-- begin SOURCE --

Geyer's love of the theatre came to be shared by his stepson, and Wagner took part in his performances. In his autobiography Mein Leben, Wagner recalled once playing the part of an angel.
In late 1820, Wagner was enrolled at Pastor Wetzel's school at Possendorf, near Dresden, where he received piano instruction from his Latin teacher. However Richard struggled to play a proper scale at the keyboard, and preferred playing theatre overtures by ear.
Following Geyer's death in 1821, Richard was sent to the Kreuzschule, the boarding school of the Dresdner Kreuzchor, at the expense of Geyer's brother.
At the age of nine he was hugely impressed by the Gothic elements of Carl Maria von Weber's opera Der Freischütz, which he saw Weber conduct.
During this period, Wagner entertained ambitions as a playwright. His first creative effort was a tragedy called Leubald. Begun when he was at school in 1826, the play was strongly influenced by Shakespeare and Goethe.
Wagner was determined to set it to music, and persuaded his family to allow him music lessons.
By 1827, the family had returned to Leipzig. Wagner's first lessons in harmony were taken during 1828–1831 with Christian Gottlieb Müller.
In January 1828 he first heard Beethoven's 7th. Symphony and then, in March, the same composer's 9th. Symphony. Beethoven became a major inspiration, and Wagner wrote a piano transcription of the 9th. Symphony.
Richard was also greatly impressed by a performance of Mozart's Requiem.
Wagner's early piano sonatas and his first attempts at orchestral overtures date from this period.
In 1829 Richard saw a performance by dramatic soprano Wilhelmine Schröder-Devrient, and she became his ideal of the fusion of drama and music in opera. In Mein Leben, Wagner wrote:
"When I look back across my entire life
I find no event to place beside this in
the impression it produced on me.
The profoundly human and ecstatic
performance of this incomparable artist
kindled in me an almost demonic fire."
In 1831, Wagner enrolled at Leipzig University, where he became a member of the Saxon student fraternity. He took composition lessons with the Thomaskantor Theodor Weinlig.
Weinlig was so impressed with Wagner's musical ability that he refused any payment for his lessons. He arranged for his pupil's Piano Sonata in B-flat major (which was consequently dedicated to him) to be published as Wagner's Op. 1.
A year later, Wagner composed his Symphony in C major, a Beethovenesque work performed in Prague in 1832 and at the Leipzig Gewandhaus in 1833.
He then began to work on an opera, Die Hochzeit (The Wedding), which he never completed.
Richard Wagner's Early Career and Marriage (1833–1842)
In 1833, Wagner's brother Albert managed to obtain for him a position as choirmaster at the theatre in Würzburg. In the same year, at the age of 20, Wagner composed his first complete opera, Die Feen (The Fairies).
This work, which imitated the style of Weber, went unproduced until half a century later, when it premiered in Munich shortly after the composer's death in 1883.
Having returned to Leipzig in 1834, Wagner held a brief appointment as musical director at the opera house in Magdeburg during which he wrote Das Liebesverbot (The Ban on Love), based on Shakespeare's Measure for Measure.

-- end SOURCE --
-- begin DATASET --

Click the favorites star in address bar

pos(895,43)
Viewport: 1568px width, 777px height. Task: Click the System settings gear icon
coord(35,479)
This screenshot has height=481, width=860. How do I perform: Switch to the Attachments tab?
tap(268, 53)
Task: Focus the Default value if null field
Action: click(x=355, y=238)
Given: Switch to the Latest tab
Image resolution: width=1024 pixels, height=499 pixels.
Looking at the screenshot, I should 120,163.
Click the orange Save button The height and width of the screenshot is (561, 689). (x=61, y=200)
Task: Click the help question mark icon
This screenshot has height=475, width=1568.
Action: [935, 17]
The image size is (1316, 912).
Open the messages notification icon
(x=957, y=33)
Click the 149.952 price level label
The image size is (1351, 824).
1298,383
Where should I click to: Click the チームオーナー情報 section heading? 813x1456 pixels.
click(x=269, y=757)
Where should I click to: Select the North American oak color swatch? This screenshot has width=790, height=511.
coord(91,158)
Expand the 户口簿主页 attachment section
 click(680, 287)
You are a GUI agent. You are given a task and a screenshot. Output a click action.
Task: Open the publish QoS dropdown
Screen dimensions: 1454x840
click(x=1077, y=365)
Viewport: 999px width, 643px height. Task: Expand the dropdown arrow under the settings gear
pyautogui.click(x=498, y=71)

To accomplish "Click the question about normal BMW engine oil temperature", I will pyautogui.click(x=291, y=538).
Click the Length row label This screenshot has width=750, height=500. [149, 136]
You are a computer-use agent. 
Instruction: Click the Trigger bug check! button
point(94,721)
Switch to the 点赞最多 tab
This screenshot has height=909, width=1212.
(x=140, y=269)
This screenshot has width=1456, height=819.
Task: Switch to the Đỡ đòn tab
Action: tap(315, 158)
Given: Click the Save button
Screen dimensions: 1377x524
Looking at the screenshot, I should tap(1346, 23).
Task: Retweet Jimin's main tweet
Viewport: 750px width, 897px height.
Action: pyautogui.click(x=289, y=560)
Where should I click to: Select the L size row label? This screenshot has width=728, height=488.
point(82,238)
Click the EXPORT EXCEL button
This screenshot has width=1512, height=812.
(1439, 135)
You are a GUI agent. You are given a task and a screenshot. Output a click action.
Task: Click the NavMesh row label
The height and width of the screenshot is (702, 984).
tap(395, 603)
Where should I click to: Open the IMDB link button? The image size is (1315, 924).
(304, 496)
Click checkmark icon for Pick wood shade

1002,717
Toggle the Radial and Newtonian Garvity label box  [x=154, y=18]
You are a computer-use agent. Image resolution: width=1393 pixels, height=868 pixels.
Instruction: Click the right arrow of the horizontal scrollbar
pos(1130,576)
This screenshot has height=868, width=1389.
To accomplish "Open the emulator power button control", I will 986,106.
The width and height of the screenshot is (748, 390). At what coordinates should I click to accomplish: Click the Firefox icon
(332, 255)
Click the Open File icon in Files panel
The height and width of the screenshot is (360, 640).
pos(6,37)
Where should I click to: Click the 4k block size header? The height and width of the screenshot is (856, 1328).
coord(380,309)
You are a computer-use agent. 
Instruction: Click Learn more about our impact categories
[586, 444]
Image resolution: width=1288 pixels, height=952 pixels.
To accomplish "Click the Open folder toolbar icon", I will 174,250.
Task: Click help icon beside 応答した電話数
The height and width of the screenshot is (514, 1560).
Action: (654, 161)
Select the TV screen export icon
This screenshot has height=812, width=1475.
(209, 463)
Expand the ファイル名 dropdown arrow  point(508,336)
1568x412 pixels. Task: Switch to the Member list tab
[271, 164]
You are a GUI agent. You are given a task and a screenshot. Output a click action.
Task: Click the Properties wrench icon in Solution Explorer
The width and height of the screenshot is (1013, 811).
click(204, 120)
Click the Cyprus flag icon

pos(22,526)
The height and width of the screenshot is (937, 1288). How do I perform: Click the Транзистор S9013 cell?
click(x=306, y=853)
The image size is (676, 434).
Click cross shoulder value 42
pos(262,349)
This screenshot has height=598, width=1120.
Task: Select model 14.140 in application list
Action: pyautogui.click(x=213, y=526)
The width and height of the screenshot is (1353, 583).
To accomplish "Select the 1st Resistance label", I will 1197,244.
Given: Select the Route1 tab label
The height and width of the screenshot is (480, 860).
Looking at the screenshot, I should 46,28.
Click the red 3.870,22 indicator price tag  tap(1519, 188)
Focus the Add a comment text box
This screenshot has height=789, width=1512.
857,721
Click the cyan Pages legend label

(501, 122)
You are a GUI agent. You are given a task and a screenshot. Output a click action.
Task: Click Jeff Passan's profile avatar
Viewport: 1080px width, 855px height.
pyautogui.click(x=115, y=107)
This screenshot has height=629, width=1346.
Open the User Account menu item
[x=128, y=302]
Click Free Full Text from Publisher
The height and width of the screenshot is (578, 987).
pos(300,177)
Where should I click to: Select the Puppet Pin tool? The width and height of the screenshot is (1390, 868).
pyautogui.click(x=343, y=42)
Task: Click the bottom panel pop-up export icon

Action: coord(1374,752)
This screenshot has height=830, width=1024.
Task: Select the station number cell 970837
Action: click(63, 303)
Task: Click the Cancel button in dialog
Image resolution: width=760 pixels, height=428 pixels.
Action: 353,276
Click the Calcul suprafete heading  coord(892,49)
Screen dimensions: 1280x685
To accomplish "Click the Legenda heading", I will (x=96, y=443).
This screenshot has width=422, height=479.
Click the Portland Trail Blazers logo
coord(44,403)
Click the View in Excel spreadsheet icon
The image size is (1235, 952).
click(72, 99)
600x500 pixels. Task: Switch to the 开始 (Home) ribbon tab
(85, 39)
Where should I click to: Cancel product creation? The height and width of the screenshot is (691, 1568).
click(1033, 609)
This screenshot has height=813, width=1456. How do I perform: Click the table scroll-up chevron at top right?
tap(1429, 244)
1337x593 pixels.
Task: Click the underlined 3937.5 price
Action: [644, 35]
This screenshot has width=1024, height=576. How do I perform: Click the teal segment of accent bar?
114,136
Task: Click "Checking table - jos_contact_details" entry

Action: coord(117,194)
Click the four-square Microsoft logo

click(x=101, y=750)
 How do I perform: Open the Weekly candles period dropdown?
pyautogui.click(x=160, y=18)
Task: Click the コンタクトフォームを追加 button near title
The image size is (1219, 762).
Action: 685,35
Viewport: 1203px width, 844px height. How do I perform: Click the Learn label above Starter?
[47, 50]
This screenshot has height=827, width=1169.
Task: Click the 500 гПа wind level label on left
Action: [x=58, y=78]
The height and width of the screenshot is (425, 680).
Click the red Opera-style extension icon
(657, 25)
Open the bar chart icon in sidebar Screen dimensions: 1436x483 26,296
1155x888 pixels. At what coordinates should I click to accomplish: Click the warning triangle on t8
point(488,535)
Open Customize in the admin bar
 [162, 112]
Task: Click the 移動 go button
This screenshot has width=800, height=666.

-- end DATASET --

#### REQUIRED WORK
Reproduce the stretch from "In 1829 Richard" through "Wagner's Op. 1." in the passage on Wagner's early years, word for word. These entries have no connection to the passage on Wagner's early years.

#### OUTPUT BELOW
In 1829 Richard saw a performance by dramatic soprano Wilhelmine Schröder-Devrient, and she became his ideal of the fusion of drama and music in opera. In Mein Leben, Wagner wrote:
"When I look back across my entire life
I find no event to place beside this in
the impression it produced on me.
The profoundly human and ecstatic
performance of this incomparable artist
kindled in me an almost demonic fire."
In 1831, Wagner enrolled at Leipzig University, where he became a member of the Saxon student fraternity. He took composition lessons with the Thomaskantor Theodor Weinlig.
Weinlig was so impressed with Wagner's musical ability that he refused any payment for his lessons. He arranged for his pupil's Piano Sonata in B-flat major (which was consequently dedicated to him) to be published as Wagner's Op. 1.